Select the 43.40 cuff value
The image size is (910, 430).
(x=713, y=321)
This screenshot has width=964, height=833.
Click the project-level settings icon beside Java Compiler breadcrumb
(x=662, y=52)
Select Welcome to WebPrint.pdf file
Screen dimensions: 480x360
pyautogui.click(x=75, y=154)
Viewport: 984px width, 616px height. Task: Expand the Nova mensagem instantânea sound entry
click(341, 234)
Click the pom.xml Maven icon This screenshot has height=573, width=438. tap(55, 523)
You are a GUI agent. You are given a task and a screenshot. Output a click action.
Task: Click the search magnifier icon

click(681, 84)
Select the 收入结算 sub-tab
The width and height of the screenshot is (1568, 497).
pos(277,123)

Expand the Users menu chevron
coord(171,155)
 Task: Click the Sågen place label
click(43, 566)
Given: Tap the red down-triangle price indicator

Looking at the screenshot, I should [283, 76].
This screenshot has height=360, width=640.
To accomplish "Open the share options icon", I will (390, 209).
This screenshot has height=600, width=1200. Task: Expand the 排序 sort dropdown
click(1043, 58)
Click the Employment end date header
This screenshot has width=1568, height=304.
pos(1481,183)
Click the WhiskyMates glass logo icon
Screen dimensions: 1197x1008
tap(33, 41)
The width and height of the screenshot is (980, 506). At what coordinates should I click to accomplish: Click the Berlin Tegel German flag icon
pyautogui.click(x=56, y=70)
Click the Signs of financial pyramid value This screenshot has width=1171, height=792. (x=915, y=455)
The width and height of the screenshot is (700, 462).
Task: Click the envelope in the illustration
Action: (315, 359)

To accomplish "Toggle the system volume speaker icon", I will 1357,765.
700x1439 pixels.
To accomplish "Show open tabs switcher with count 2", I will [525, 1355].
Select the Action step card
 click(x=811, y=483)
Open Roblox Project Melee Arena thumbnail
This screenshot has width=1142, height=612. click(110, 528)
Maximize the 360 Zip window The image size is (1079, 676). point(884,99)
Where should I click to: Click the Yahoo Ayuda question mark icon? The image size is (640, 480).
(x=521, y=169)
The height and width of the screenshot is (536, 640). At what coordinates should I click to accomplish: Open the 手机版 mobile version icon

## Problem description
Please give the full set of data again exactly.

## The completed task
Select the 43.40 cuff value
The image size is (910, 430).
(x=713, y=321)
This screenshot has width=964, height=833.
Click the project-level settings icon beside Java Compiler breadcrumb
(x=662, y=52)
Select Welcome to WebPrint.pdf file
Screen dimensions: 480x360
pyautogui.click(x=75, y=154)
Viewport: 984px width, 616px height. Task: Expand the Nova mensagem instantânea sound entry
click(341, 234)
Click the pom.xml Maven icon This screenshot has height=573, width=438. tap(55, 523)
You are a GUI agent. You are given a task and a screenshot. Output a click action.
Task: Click the search magnifier icon

click(681, 84)
Select the 收入结算 sub-tab
The width and height of the screenshot is (1568, 497).
pos(277,123)

Expand the Users menu chevron
coord(171,155)
 Task: Click the Sågen place label
click(43, 566)
Given: Tap the red down-triangle price indicator

Looking at the screenshot, I should [283, 76].
This screenshot has height=360, width=640.
To accomplish "Open the share options icon", I will (390, 209).
This screenshot has height=600, width=1200. Task: Expand the 排序 sort dropdown
click(1043, 58)
Click the Employment end date header
This screenshot has width=1568, height=304.
pos(1481,183)
Click the WhiskyMates glass logo icon
Screen dimensions: 1197x1008
tap(33, 41)
The width and height of the screenshot is (980, 506). At what coordinates should I click to accomplish: Click the Berlin Tegel German flag icon
pyautogui.click(x=56, y=70)
Click the Signs of financial pyramid value This screenshot has width=1171, height=792. (x=915, y=455)
The width and height of the screenshot is (700, 462).
Task: Click the envelope in the illustration
Action: (315, 359)

To accomplish "Toggle the system volume speaker icon", I will 1357,765.
700x1439 pixels.
To accomplish "Show open tabs switcher with count 2", I will [525, 1355].
Select the Action step card
 click(x=811, y=483)
Open Roblox Project Melee Arena thumbnail
This screenshot has width=1142, height=612. click(110, 528)
Maximize the 360 Zip window The image size is (1079, 676). point(884,99)
Where should I click to: Click the Yahoo Ayuda question mark icon? The image size is (640, 480).
(x=521, y=169)
The height and width of the screenshot is (536, 640). At what coordinates should I click to accomplish: Open the 手机版 mobile version icon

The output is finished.